The pandemic has made people reconsider the nature of work and the role that it plays in their lives. It has required employers to reconsider how work is done – and how we may compete with employees now working remotely from different regions of the country.
With these changes, prospective employees now have an unprecedented level of choice, and that is sending reverberations through the labor market. At the same time, baby boomers who held on through the pandemic are now retiring in droves.
In times of great change, employers may be tempted to chase new, trendy approaches. In the long term, though, success is found in pursuing a new take on the fundamentals.
For employers like CoxHealth, the current environment has created an entirely different consideration of what it means to provide meaningful work and how to compete for talent. Recent studies show that, for the first time in my career, employee engagement is not tied to retention. Some of the most engaged employees are considering new opportunities, and employers who continue to play the same old cards on employee engagement are going to struggle to recruit and retain talent.

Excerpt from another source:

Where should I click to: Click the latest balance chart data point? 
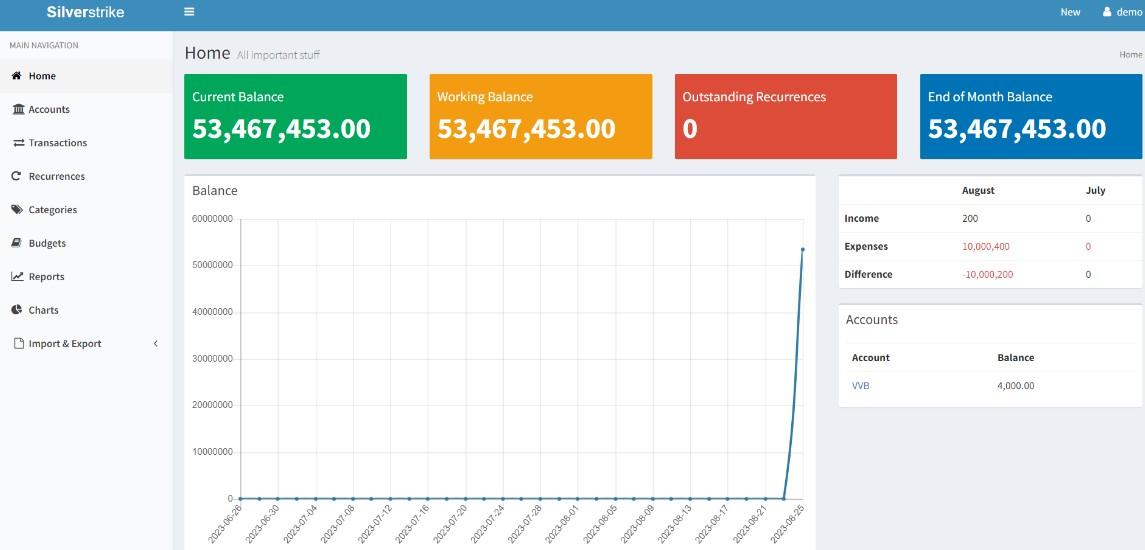[802, 249]
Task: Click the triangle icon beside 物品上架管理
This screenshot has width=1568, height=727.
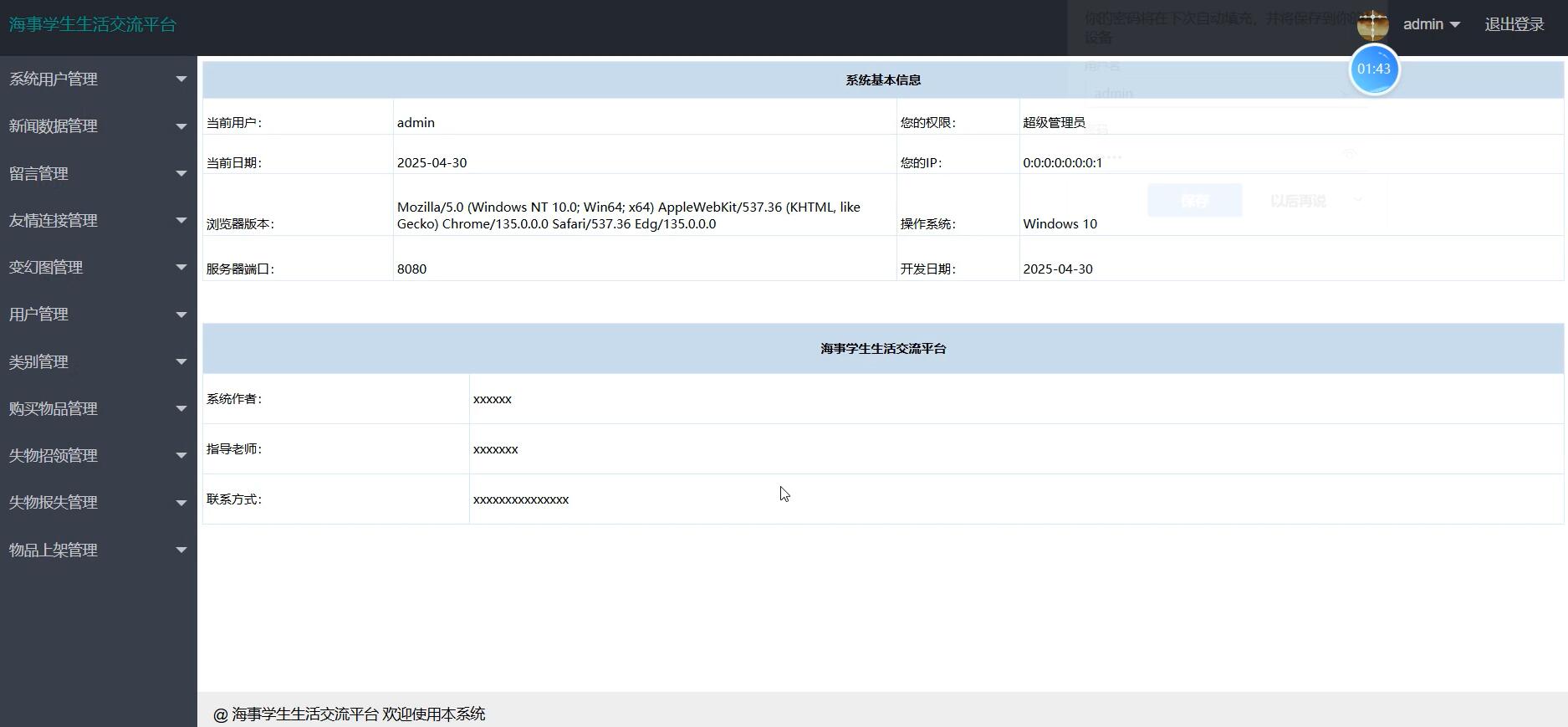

The last few years have taught our organization much about our resolve and our reliance upon one another. While we will always pursue competitive compensation, it is equally important for CoxHealth to meet our workforce’s basic human needs of feeling respected, having purpose and holding a sense of connection to our organization. Thus, our focus will continue to be upon the fundamentals of belonging.
The current market conditions require us to get back to the basics on how people truly feel about our core mission, vision and values. People want to do meaningful work and to feel tied to a mission that is making a difference. Employers that can provide those elements stand the best chance of successfully navigating the current climate.

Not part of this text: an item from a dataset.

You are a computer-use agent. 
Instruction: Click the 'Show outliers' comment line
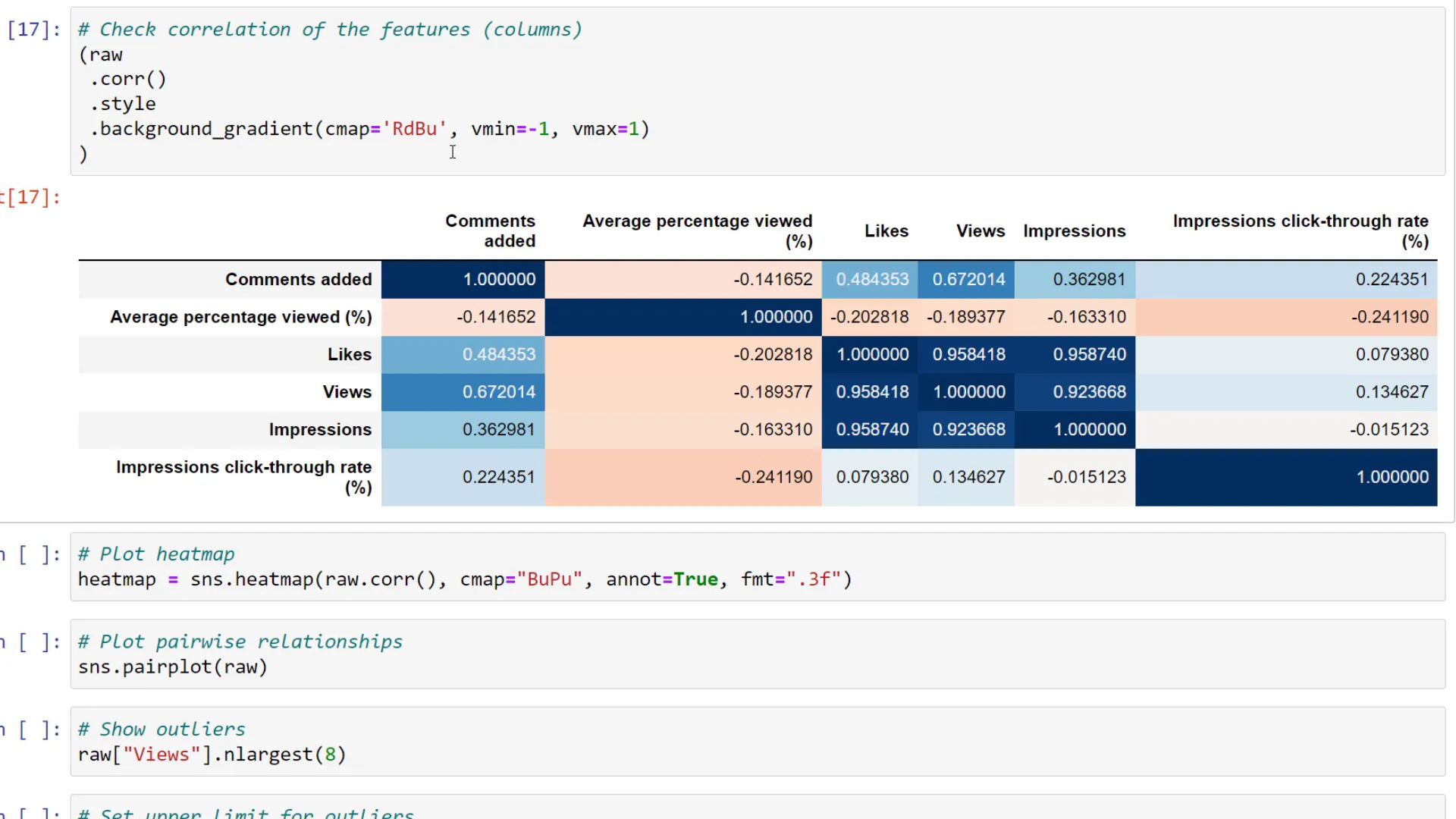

This means delivering an outstanding employee experience, both for new talent and for our long-term team members. Too often, employers fall into a trap of undervaluing their existing workforce while trying to attract new workers. It makes more economic sense, and is better for business performance, to retain employees rather than working to continually acclimate new staff.
To retain our best, leaders need to have true, open conversations with our employees. Employers must be considerate and flexible to meet their teams’ needs for family and personal time, and we must recognize the immense emotional and mental stressors in balancing a career and a family in today’s society. At the core, there needs to be collaboration between both parties to ensure we can achieve our business objectives together.
Right now, employees are taking advantage of the current climate to try something new. But the grass truly isn’t always greener. The current mass shuffling we see will settle. In fact, multiple recent articles covering the “Great Resignation” are now indicating upwards of 20% report regret in their decision to leave their last role. Our former employees will want to come home, and when that happens, we need to be ready to welcome them.
While we’re going to have to think differently about how we get work done with fewer individuals in our working population overall, organizations that focus on the fundamentals will succeed. At its heart, people want to belong in an organization that values them and respects them, gives them a voice and purpose and gives them opportunities to grow.
As always, organizations that provide meaningful work tied to a mission employees can believe in, while simultaneously adjusting to ever-evolving employee expectations, will not only survive today, but also they will thrive well into the future.